[GIVEN ENTRIES — start]

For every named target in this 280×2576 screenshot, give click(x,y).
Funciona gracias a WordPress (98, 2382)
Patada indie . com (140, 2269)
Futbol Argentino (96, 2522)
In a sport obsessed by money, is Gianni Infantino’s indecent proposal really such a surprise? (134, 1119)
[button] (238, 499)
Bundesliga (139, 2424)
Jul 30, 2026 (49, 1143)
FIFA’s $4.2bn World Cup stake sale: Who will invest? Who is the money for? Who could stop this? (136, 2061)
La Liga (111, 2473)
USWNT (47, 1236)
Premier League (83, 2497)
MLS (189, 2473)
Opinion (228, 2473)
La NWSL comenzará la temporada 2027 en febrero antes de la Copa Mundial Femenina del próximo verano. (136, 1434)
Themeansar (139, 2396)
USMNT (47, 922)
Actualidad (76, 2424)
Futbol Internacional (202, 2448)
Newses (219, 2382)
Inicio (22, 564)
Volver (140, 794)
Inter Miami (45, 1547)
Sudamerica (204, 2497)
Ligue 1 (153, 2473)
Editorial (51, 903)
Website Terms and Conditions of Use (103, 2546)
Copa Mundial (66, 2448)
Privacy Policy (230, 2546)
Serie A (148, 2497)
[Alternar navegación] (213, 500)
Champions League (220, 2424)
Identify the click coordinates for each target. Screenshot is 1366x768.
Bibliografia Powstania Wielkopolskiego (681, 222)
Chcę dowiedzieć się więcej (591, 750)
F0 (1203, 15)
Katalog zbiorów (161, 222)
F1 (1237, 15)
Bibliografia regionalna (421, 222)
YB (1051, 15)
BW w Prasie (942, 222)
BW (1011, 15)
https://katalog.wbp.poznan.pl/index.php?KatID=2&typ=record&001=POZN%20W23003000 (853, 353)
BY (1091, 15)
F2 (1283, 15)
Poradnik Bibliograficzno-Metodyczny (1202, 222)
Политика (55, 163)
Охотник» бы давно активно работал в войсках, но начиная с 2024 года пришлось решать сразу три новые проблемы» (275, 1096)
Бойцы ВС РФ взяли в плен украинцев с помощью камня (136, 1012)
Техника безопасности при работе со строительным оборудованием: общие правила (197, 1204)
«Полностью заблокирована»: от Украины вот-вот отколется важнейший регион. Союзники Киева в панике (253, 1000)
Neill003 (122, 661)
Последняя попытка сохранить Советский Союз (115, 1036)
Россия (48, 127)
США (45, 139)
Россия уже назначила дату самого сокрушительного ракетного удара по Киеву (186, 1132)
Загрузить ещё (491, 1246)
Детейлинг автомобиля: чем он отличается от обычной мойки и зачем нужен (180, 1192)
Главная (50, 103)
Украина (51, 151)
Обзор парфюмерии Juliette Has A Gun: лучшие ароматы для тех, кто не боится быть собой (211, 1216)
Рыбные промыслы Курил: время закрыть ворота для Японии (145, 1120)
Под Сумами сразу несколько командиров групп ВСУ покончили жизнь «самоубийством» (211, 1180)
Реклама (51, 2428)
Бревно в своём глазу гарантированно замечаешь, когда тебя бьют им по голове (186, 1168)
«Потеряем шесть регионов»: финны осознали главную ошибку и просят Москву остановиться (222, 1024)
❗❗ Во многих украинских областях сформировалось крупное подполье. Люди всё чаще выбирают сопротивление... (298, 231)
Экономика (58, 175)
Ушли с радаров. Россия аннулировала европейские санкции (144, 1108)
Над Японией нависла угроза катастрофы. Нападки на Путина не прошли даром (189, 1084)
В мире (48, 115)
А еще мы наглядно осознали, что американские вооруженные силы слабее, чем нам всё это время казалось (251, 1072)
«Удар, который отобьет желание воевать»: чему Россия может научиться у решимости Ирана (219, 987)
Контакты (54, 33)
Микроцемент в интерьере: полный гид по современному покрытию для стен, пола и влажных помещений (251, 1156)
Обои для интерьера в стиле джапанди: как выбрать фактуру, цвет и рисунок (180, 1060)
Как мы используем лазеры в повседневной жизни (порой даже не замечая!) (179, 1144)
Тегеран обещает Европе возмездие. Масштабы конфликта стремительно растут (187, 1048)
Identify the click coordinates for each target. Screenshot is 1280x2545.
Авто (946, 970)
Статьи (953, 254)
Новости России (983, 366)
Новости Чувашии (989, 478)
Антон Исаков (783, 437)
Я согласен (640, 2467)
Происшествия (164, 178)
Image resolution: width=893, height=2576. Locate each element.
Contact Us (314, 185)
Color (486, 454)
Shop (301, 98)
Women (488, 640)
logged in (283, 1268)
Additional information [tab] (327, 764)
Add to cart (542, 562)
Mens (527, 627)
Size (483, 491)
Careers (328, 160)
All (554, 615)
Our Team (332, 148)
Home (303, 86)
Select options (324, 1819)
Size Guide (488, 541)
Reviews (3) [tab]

[GIVEN ENTRIES — finish]

Extract every line from the one with "Авто (946, 970)" down to the final line above, both included, exactly as written.

Авто (946, 970)
Статьи (953, 254)
Новости России (983, 366)
Новости Чувашии (989, 478)
Антон Исаков (783, 437)
Я согласен (640, 2467)
Происшествия (164, 178)
Image resolution: width=893, height=2576. Locate each element.
Contact Us (314, 185)
Color (486, 454)
Shop (301, 98)
Women (488, 640)
logged in (283, 1268)
Additional information [tab] (327, 764)
Add to cart (542, 562)
Mens (527, 627)
Size (483, 491)
Careers (328, 160)
All (554, 615)
Our Team (332, 148)
Home (303, 86)
Select options (324, 1819)
Size Guide (488, 541)
Reviews (3) [tab]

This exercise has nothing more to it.